It’s understandable if the last thing you want to do on your summer break is focus on teaching – it’s been a long school year, after all. After packing up your classroom, the first thing you need to do is take a break: Go on vacation, go swimming with the kids, and read a beach novel or two – you deserve it. And self-care is just as important as caring for others.
Summer is a time to refresh, relax, and recharge. It can be a time when you work a part-time job to bring in some extra money. But it also can be a time unencumbered by classroom needs, which leaves you free to focus on ideas and plans without the demands and interruptions of daily teaching.
“Here’s my advice to those of you who want to use part of your summer to get ahead for fall: Focus on tasks that will create more time for you later,” writes Angela Watson, a teacher and author who does a podcast that regularly appears in the top 10, “Truth for Teachers.” “If you’re going to think about school this summer, think about ways you can set yourself up for success later.”
Get News & Updates!
Stay informed on courses and local workshop registration dates as well as news impacting educators.
Watson suggests several steps, including these:
• What were your biggest stress triggers last school year? Look for solutions to those things first.
• Make sense of your digital files. She suggests Dropbox, creating a separate folder for each class.
• Where is your lesson plan weak? If there are subjects for which you know you need more materials, skills, or methods, spend some time online looking for resources that pertain to just that subject. Education Week and Edutopia are good starting places for many curriculum-related topics.
Here are some other activities that will help you maximize your summer. Grab a popsicle and browse with us:
Education reading: Now’s the time to soak in the books you’d wished you had time for in those busy months past. Mary Snellgrove, a teacher coach in Cincinnati, has these books on her recommendation list for the education website CT3: Why Do I Need a Teacher When I’ve Got Google? by education author and entrepreneur Ian Gilbert; Notice & Note: Strategies for Close Reading by author and former middle school teacher Kylene Beers and author and education consultant Robert E. Probst; Teaching with the Brain in Mind, by author and former secondary school teacher Eric Jensen; and Choice Words: How Our Language Affects Children’s Learning by author Peter H. Johnston, professor emeritus at the State University of New York at Albany.
Networking: Use part of the summer to make contacts and expand your networking resources in your school or community, especially if you’ll be starting a new position (or if you need to look for one). You can start with professional organizations (the National Education Association, the American Federation of Teachers, and the College Board are good places to start), former professors, and the school where you student-taught.
Professional development: Sure, this is a requirement for your continuing certification as a teacher or to reach the next step on the salary scale. But it can also be personally helpful to you in your classroom. Look for classes that emphasize technology, digital learning, video proficiency, or classroom management.

[Extracted records]

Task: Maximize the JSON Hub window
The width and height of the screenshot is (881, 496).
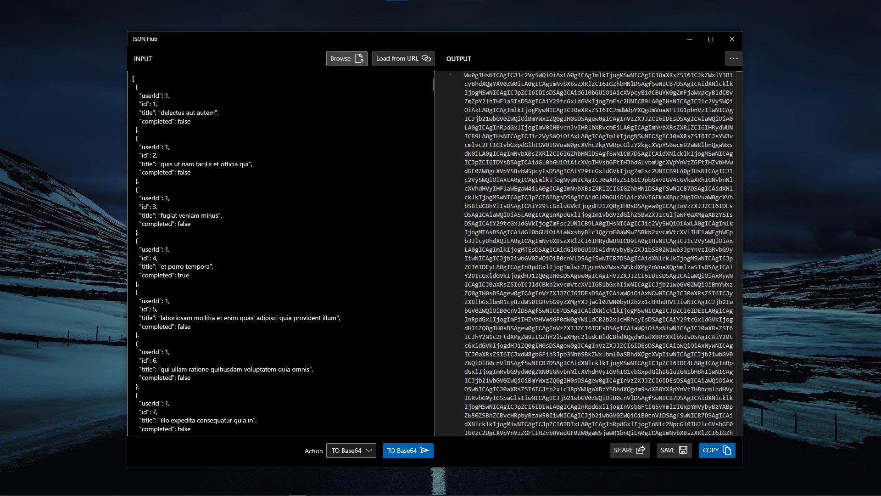Action: (711, 39)
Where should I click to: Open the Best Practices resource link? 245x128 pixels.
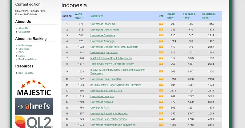point(26,73)
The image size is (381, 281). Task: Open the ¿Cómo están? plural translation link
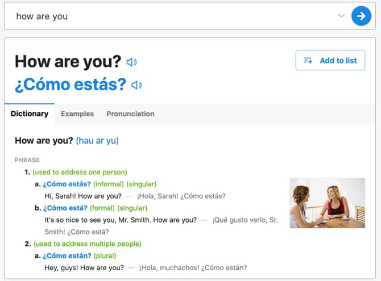point(67,256)
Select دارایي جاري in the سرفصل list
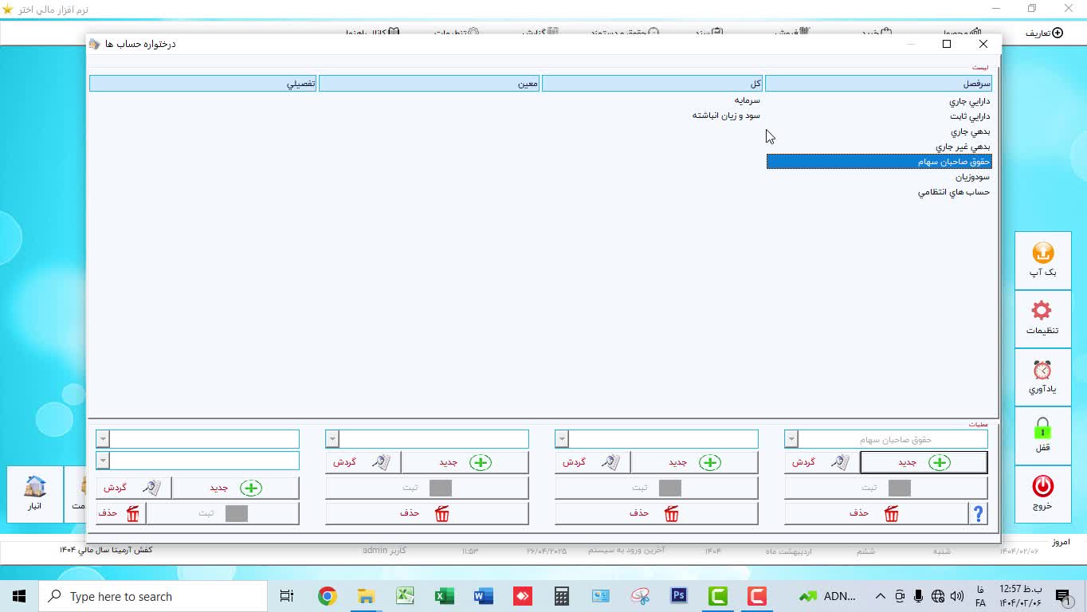The image size is (1087, 612). pyautogui.click(x=969, y=101)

Tasks to perform ▸
1: Decide whether each statement agrees with the article on summer planning for teachers. Answer yes or no for each, and quote the words from the article that decide it. (a) Watson recommends Dropbox, with a separate folder for each class. (b) Mary Snellgrove is described as a teacher coach in Chicago. (c) Teachers are advised to look for classes that emphasize technology or classroom management.
2: Summarize the article on summer planning for teachers in two sentences.
3: Resume the article on summer planning for teachers after its final sentence.
The records have no role in this work.

Answers to the problems ▸
1:
(a) Yes: "She suggests Dropbox, creating a separate folder for each class."
(b) No: "Mary Snellgrove, a teacher coach in Cincinnati"
(c) Yes: "Look for classes that emphasize technology, digital learning, video proficiency, or classroom management."

2: Summer lets teachers rest and recharge, and it also gives them time to plan free of the demands of daily teaching. Angela Watson advises focusing on tasks that create more time later, such as addressing stress triggers, organizing digital files and strengthening weak lesson areas, while the article also suggests education reading, networking and professional development.

3:
Explore a few top educational sites and apps: Have you browsed TED talks? Played with Kahoot or Google Classroom? Now’s the time to download a bunch of apps for educators and see what they could do for you. “Tech has transformed the classroom, and no one can dispute that there are more advantages than liabilities to harnessing the potential of smartphones and tablets as mobile devices integrate ever more tightly into students’ lives,” writes Digital Trends. The article recommends 20 different apps, ranging from classroom assistants to reading aids, with links for both IOS and Android; other top suggestions include Seesaw, Remind, Classtree, Slack, and Addito.
Create new classroom posters, charts or games and have them laminated. This is something that there’s rarely enough time in the school year to do, but you’ll benefit yearly from it if you do it this summer.
Read a few kids’ books that are appropriate for your grade level. These can be classics or new titles; Scholastic has a sort-by-age list of 100 read-aloud books for younger kids, and Goodreads has lists of the best Young Adult (YA) books for older students. Start at the library, and if a book particularly moves you, order it for your classroom.
Will you be a first-year teacher in the fall? Then you’re probably juggling nerves, lesson plans, and classroom decoration ideas. Jeanne Wolz, who writes the popular blog Teacher Off-Duty, offers these items on her summer to-do list:
• Create your classroom management plan: This includes coming up with classroom procedures, policies, routines, and rules; knowing what will happen when rules are broken; and creating incentive ideas and rewards.
• Plan your first two weeks: This could include finding a mentor teacher who can help you get started, becoming familiar with the year’s curriculum, and setting learning goals for your students.
• Plan some getting-to-know-you activities: Everyone is anxious on the first day of class, so bring some icebreakers. You can create a word search with every student’s name in it; take a class picture that you’ll save to compare with another photo during the last week of school; have students sit in a circle and toss a beach ball around that has questions written on each stripe of the ball; whatever stripe their right hand lands on is the question they answer; or pass out Q-and-A sheets that ask questions like “Do you have a pet?” and “If you could spend the day with one fictional character, who would it be?”
• Design a system for supplies and paper flow: Where will stacks of paper and pencils be kept? Where will students turn in their papers? Do you need to keep different classes separate from one another? How many folders or plastic trays do you need?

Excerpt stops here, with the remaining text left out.